Politically Incorrect


No sooner had I posted the previous post than I came across the same topics being discussed on Tess Gerritsen's blog, Novel Rocket .

I have had readers confuse my characters' words and philosophies with my own. If I have a character who is a misogynist or a racist, that does not mean that these characters represent my views. As an author, I must write in many different voices, and rarely (at least in my fiction) are any of those voices my own.

If an author is writing about murderers, rapists, and drug dealers, it would be unrealistic not to expect to hear curse words within their dialogue. If the protagonist is a prostitute, there may be graphic references to sex or more colloquial phrases used to describe certain body parts or sexual acts. If a character is a racist, especially if the story is set in a racist environment, readers may expect some racial epithets coming from the mouths of certain characters. But keep in mind, you, as the reader, are hearing only the words of the fictional characters, not the views of the author.

Just as an actor may bear no resemblance to the role he plays, an author may bear no resemblance to the characters he writes. Yet you, as a reader, may still find some stories offensive. I have written stories dealing with domestic abuse, torture, bestiality, drug addiction, war, politics, religion, totalitarianism, assassination, homosexuality, gay prostitution, insurance companies, drunkenness, death, the Holocaust, murder, egotism, loneliness, dementia, aging, and racism, to name a few. Often my stories are raw. I don't sugar-coat and I avoid euphemisms. My characters don't say "gosh" and "darn". I write for grownups, not children. Those easily offended by mere words or concepts, should not read my books. I won't mind; I’m only irked by the hypocrites who complains about my use of “bad words” or “blasphemous ideas” but rave about HBO’s “True Blood” or “Deadwood” - there is more sexual deviancy and foul language in one night of viewing HBO than in my entire body of published work.

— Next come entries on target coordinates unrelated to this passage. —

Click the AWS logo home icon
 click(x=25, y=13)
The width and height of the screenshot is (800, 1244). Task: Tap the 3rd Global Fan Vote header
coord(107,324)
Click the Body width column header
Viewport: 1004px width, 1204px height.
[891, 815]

For those interested in the topic, there’s an ongoing discussion on political correctness in the Kindleboards Forum.

The other thing that irks me is the Ten Percenters. These are the folks who read the 10 percent preview on Amazon, or only read midway through a story or novel, and proceed to render a judgment based on a partial reading. One cannot evaluate a work until it has been read in its entirety, and placed within its overall context. For example, if you watched only the first two-thirds of the Bruce Willis movie “The Sixth Sense” and wrote a review based on that partial viewing, without having seen the ending which places everything else in the film in context, you would have missed the whole point of the story.

So, don’t confuse the author with his characters, and read a story or novel through completely and judge it in its proper context.